→ **Task to complete**: Print every record below exactly as it stands, but leave out the pictures.

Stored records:

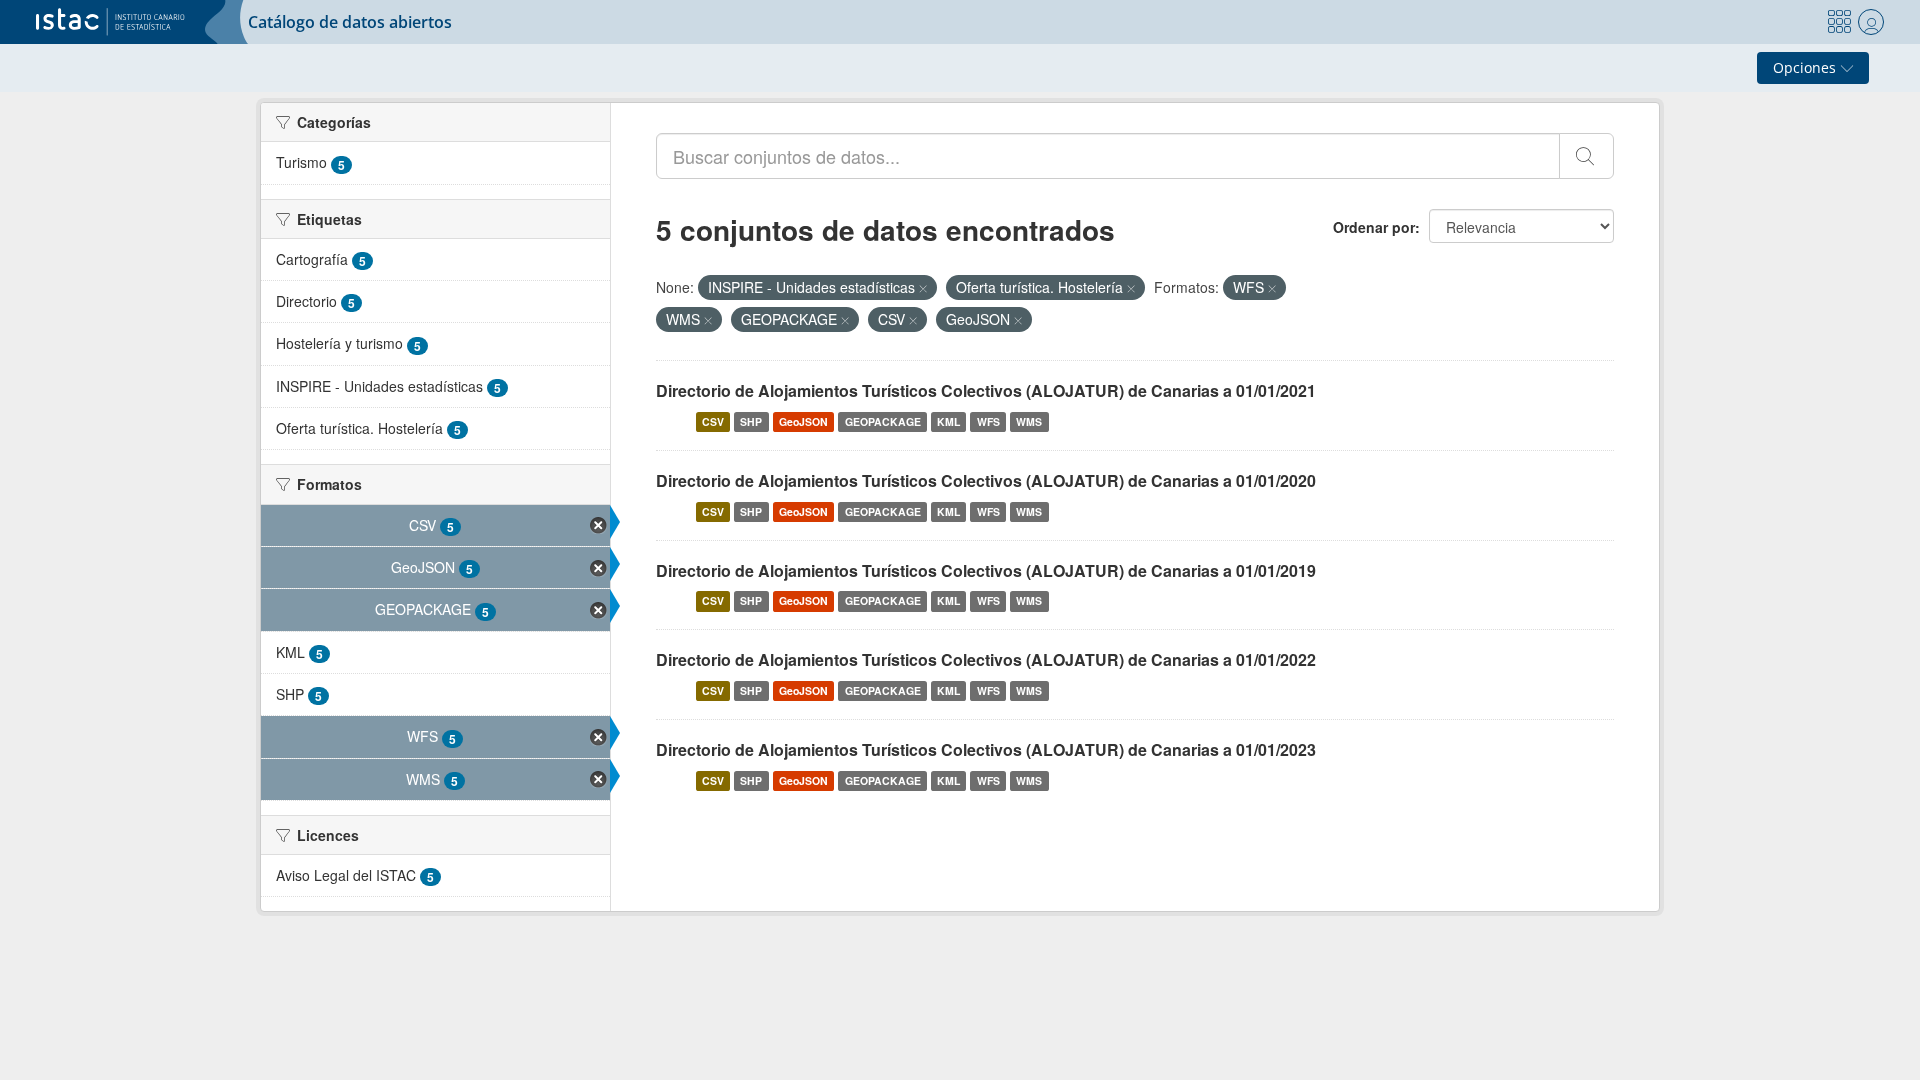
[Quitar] (923, 288)
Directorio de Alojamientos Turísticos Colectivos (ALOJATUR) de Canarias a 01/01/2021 (986, 390)
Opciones (1806, 67)
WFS (988, 421)
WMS (1029, 421)
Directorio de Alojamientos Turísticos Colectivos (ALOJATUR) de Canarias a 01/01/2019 (986, 570)
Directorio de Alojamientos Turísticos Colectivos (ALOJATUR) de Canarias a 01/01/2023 (986, 749)
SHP (751, 421)
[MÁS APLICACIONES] (1839, 22)
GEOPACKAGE (883, 421)
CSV (713, 421)
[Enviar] (1586, 156)
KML (948, 421)
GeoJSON (803, 421)
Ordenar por (1374, 227)
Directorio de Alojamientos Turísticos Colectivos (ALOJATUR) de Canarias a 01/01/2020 (986, 480)
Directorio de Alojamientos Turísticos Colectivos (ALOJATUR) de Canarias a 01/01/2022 (986, 659)
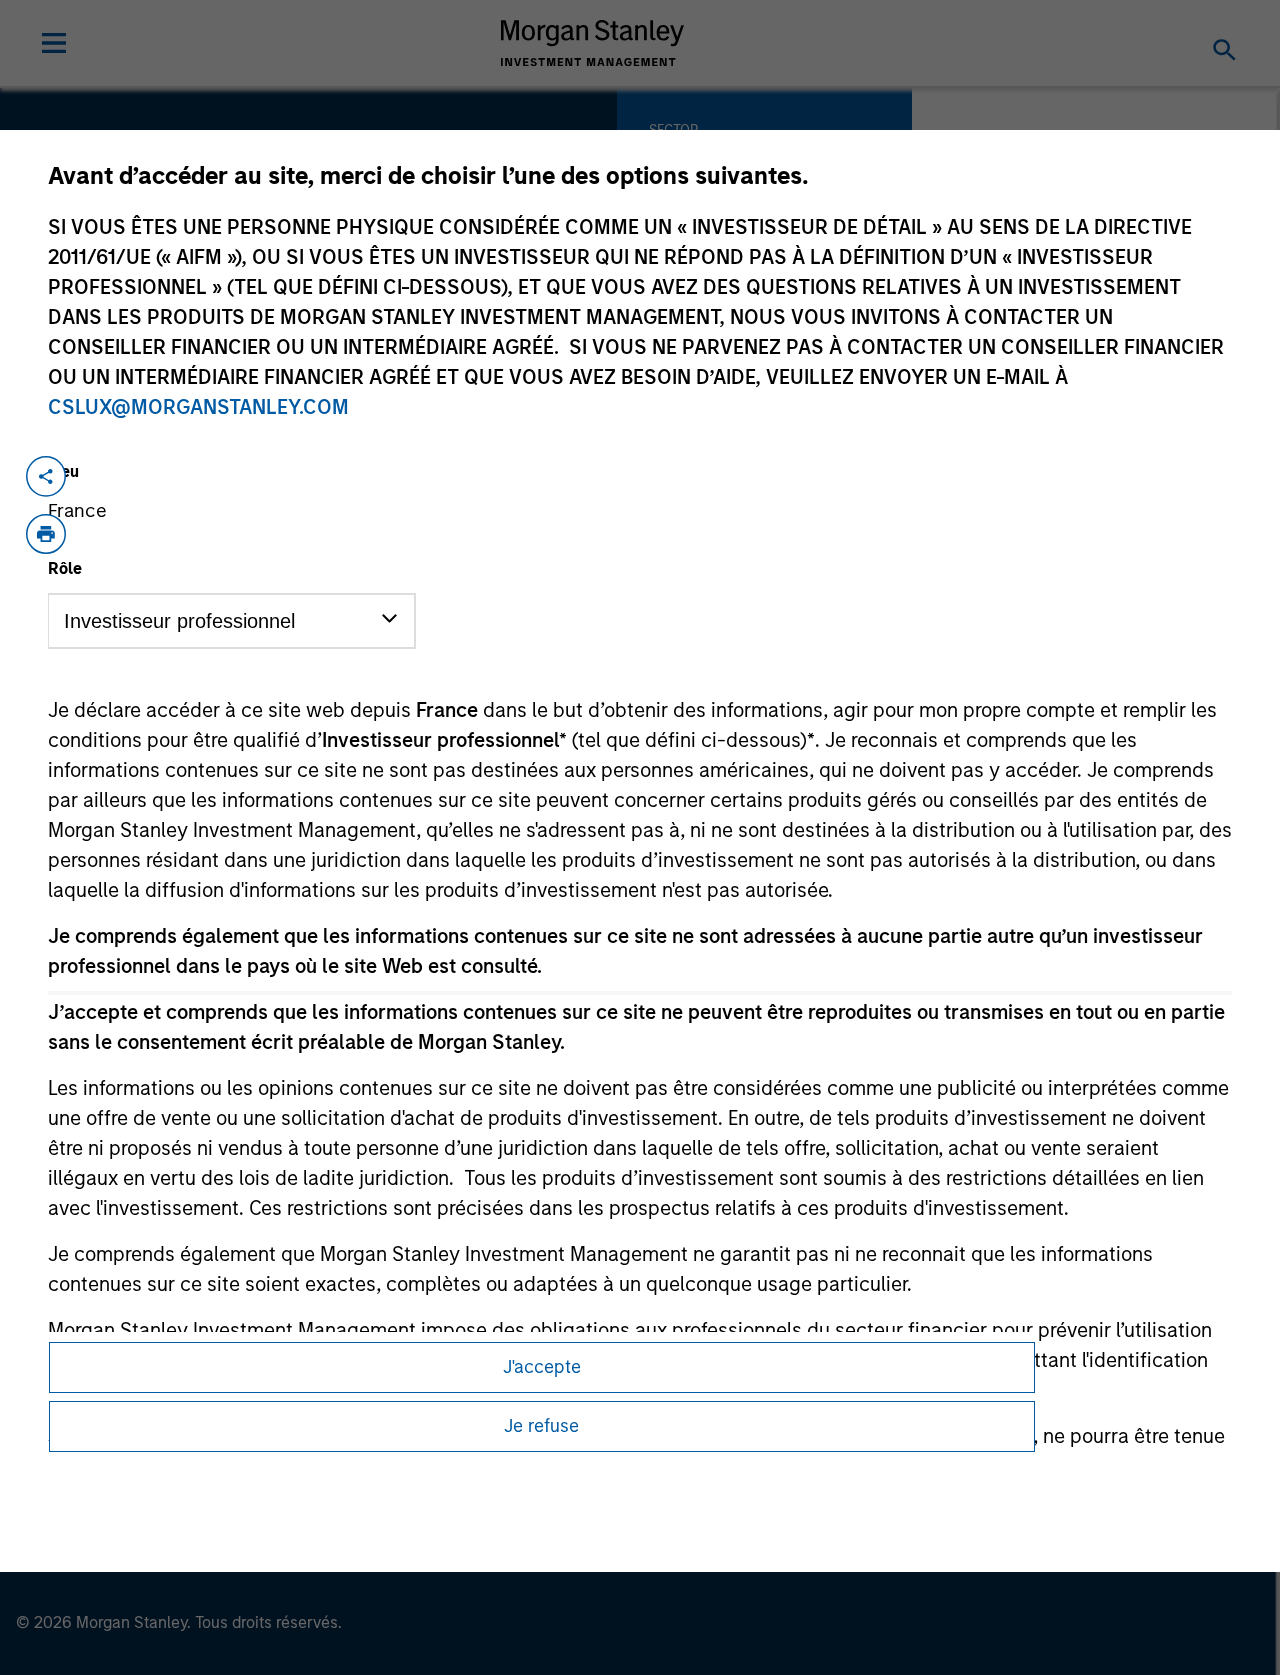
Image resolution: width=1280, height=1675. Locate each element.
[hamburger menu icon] (54, 43)
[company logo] (593, 43)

→ **Answer for the task**:
[Quitar] (923, 288)
Directorio de Alojamientos Turísticos Colectivos (ALOJATUR) de Canarias a 01/01/2021 (986, 390)
Opciones (1806, 67)
WFS (988, 421)
WMS (1029, 421)
Directorio de Alojamientos Turísticos Colectivos (ALOJATUR) de Canarias a 01/01/2019 (986, 570)
Directorio de Alojamientos Turísticos Colectivos (ALOJATUR) de Canarias a 01/01/2023 (986, 749)
SHP (751, 421)
[MÁS APLICACIONES] (1839, 22)
GEOPACKAGE (883, 421)
CSV (713, 421)
[Enviar] (1586, 156)
KML (948, 421)
GeoJSON (803, 421)
Ordenar por (1374, 227)
Directorio de Alojamientos Turísticos Colectivos (ALOJATUR) de Canarias a 01/01/2020 (986, 480)
Directorio de Alojamientos Turísticos Colectivos (ALOJATUR) de Canarias a 01/01/2022 (986, 659)
Image resolution: width=1280, height=1675. Locate each element.
[hamburger menu icon] (54, 43)
[company logo] (593, 43)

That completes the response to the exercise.